# Gloria, Hosanna in excelsis



## Nurja

Hello,

I want to sing an English carol with my students where this sentence in Latin appears- Could you tell me the meaning? Thanks


----------



## cyberpedant

Gloria = glory [to god]
Hosanna = (I believe) a Hebrew word, a shout of praise
in excelsis = in the highest


----------



## Nurja

Thanks very much!


----------



## CapnPrep

cyberpedant said:


> in excelsis = in the highest


In the highest what? And why is this expression typically translated as a superlative? I mean, if _excelsus_ is already "the highest", what is _excelsior_?


----------



## cyberpedant

Found in the Roman Catholic Liturgy (Latin Rite)

                                                                              Sanctus, Sanctus, Sanctus, Dóminus Deus                             Sábaoth. Pleni sunt cæli et terra glória tua.                             *Hosánna* in excélsis. + Benedíctus qui venit in nómine Dómini.                             Hosánna in excélsis.
                              Holy, holy, holy, Lord God of Hosts.                             Heaven and earth are full of Thy Glory. *Hosanna* in the highest. + Blessed is He Who cometh in the Name of the Lord.

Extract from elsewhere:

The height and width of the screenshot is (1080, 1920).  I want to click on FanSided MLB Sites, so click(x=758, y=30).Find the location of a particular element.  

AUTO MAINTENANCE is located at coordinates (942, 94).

Hosanna in the highest.Whatever the original Hebrew might mean, the word has been (mis)translated into Latin as "praise," or simply understood to mean that. This is from the part of the mass known as the "Sanctus." It is the only place I can recall where the word "Hosanna" is used in the liturgy, but it has been used in a multitude of non-liturgical musical compositions.


----------



## Cagey

CapnPrep said:


> In the highest what? And why is this expression typically translated as a superlative? I mean, if _excelsus_ is already "the highest", what is _excelsior_?

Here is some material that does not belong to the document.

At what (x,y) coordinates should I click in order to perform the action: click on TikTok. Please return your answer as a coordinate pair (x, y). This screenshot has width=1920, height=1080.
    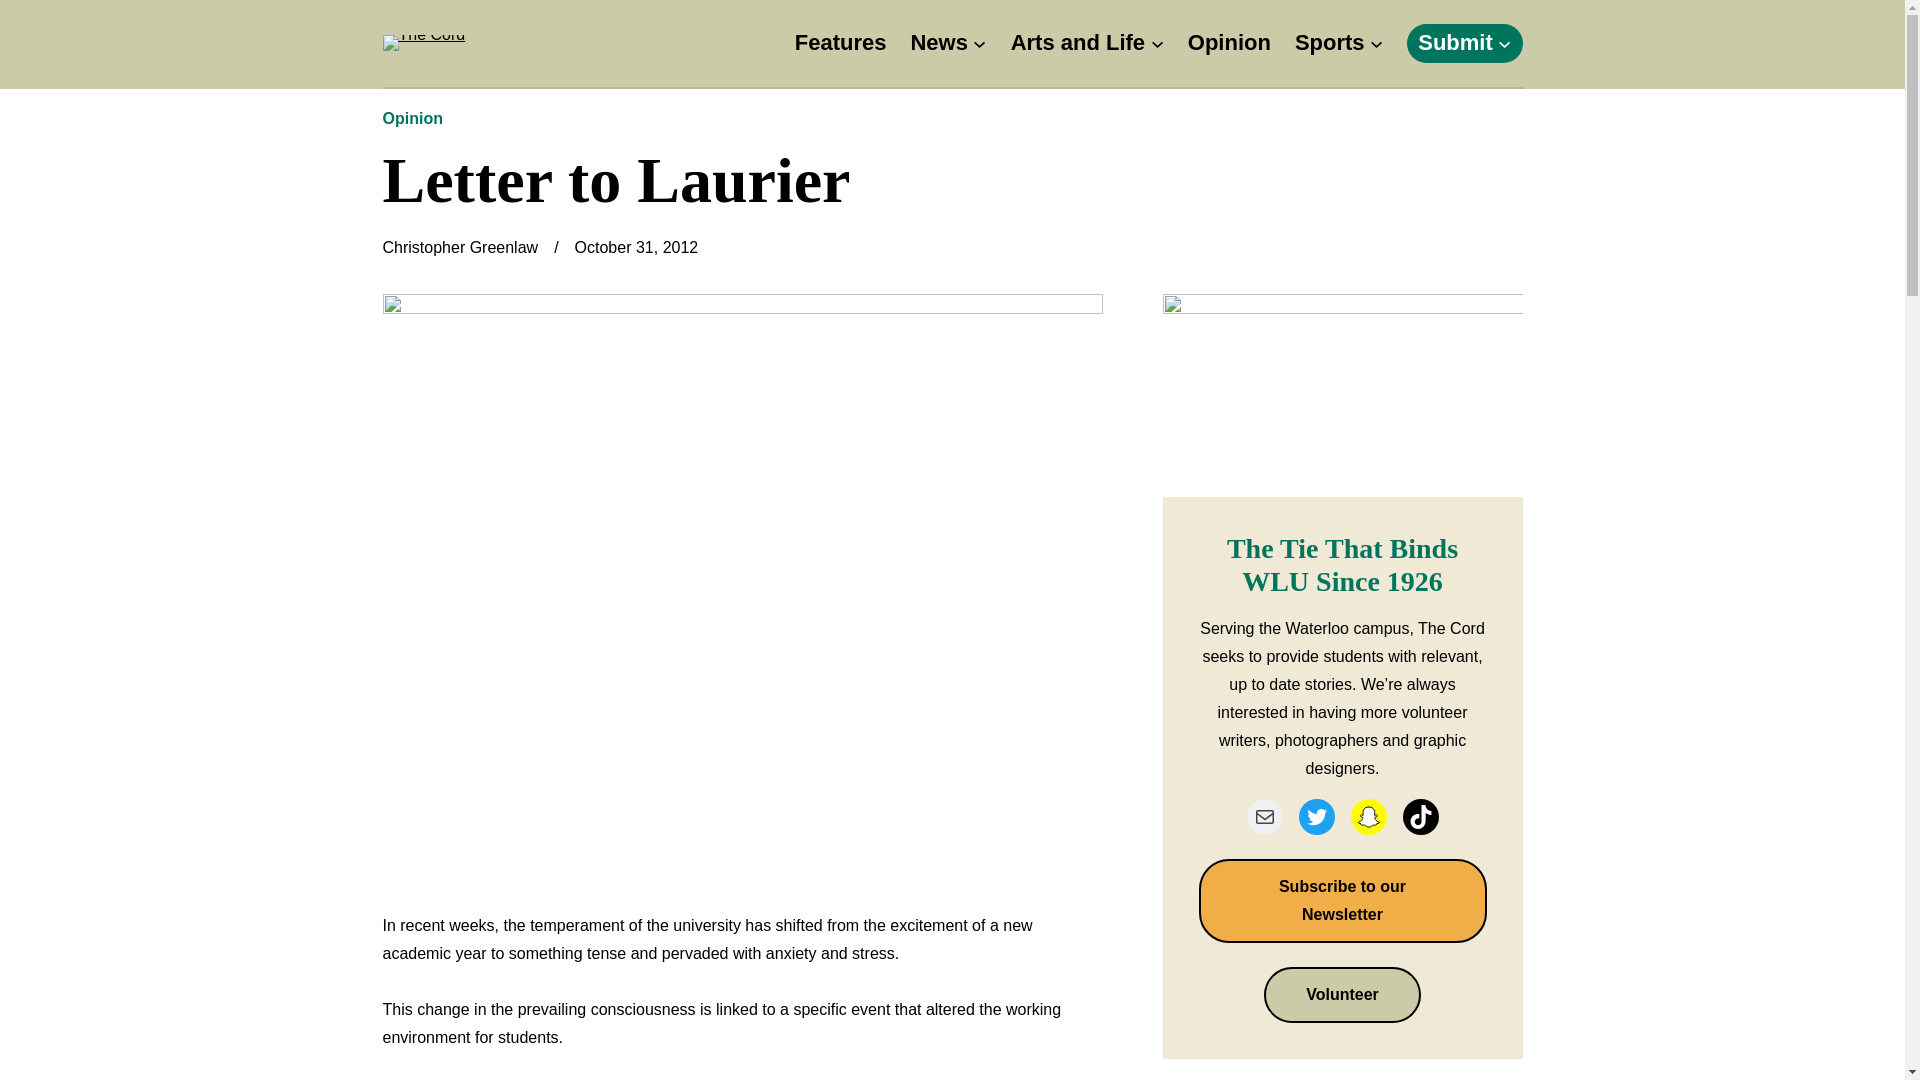
    Looking at the image, I should click on (1420, 816).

It might be better to think of _in excelsis_ as _"in the lofty places, in the heights"_, which allows _excelsior_ to be a comparative: _loftier_.  

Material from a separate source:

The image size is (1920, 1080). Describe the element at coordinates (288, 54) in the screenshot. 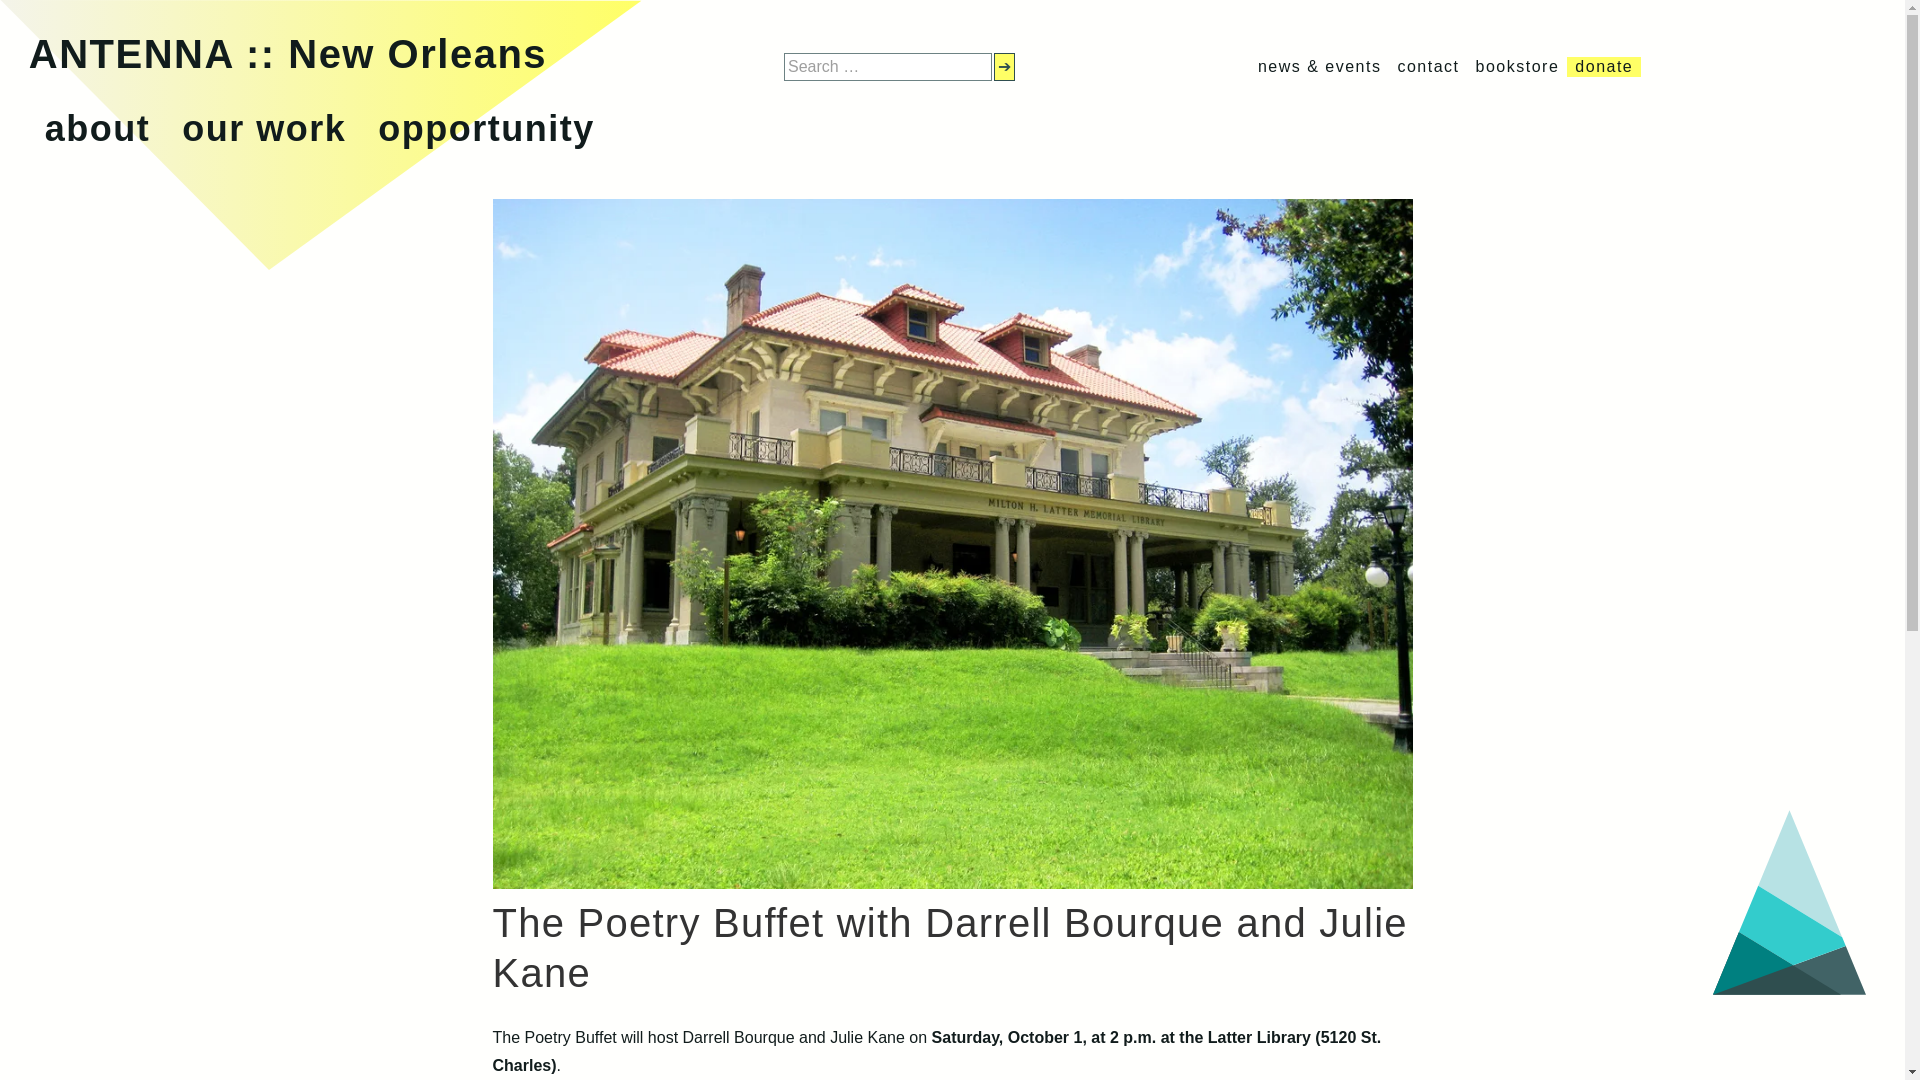

I see `ANTENNA :: New Orleans` at that location.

Of course, many translations are fixed by tradition, and some translations reflect an effort to produce the desired effect or feeling, rather than to reflect precisely the language of the original.


----------



## CapnPrep

Cagey said:


> It might be better to think of _in excelsis_ as _"in the lofty places, in the heights"_, which allows _excelsior_ to be a comparative: _loftier_.


Thank you. Because of the traditional, "loose" translation, the phrase in English has apparently come to mean "to the highest degree". But in Latin, it must be a locative expression, is that correct? Or does _in_ + ablative (plural) have some other possible interpretation here?


----------



## brian

I'd say it is (or at least was) "locative" in the sense that it refers to _the heights, high places, the heavens_ (if you will), meaning _Glory to God, who is in the heavens_.

If you wanted to say _to the highest degree_, you'd have to make it an adverb of some sort, e.g. _excelse_.


----------



## wonderment

CapnPrep said:


> Because of the traditional, "loose" translation, the phrase in English has apparently come to mean "to the highest degree". But in Latin, it must be a locative expression, is that correct? Yes Or does _in_ + ablative (plural) have some other possible interpretation here? Nothing I can think of.


This may be helpful, _excelsus_:



> *Ex-celsus , i,* m., the Highest, the Most High, i. e. God (eccl. Lat.), Vulg. Psa. 72, 11 al.
> 
> Neut.: *excelsum , i,* an elevated station or position: _in excelso aetatem agere,_ i. e. in a high station, Sall. C. 51, 12 .--Esp. (eccl. Lat.): *in excelsis*, in the highest, in ascriptions of praise, Vulg. Psa. 148, 1 al.



Also, in the famous Gloria Hymn, _in excelsis_ translates the New Testament Greek _ἐν ὑψίστοις_ which means "in the highest or loftiest (of places), i.e. the heaven above." The Greek adjective is a special superlative without any use in the positive degree.


----------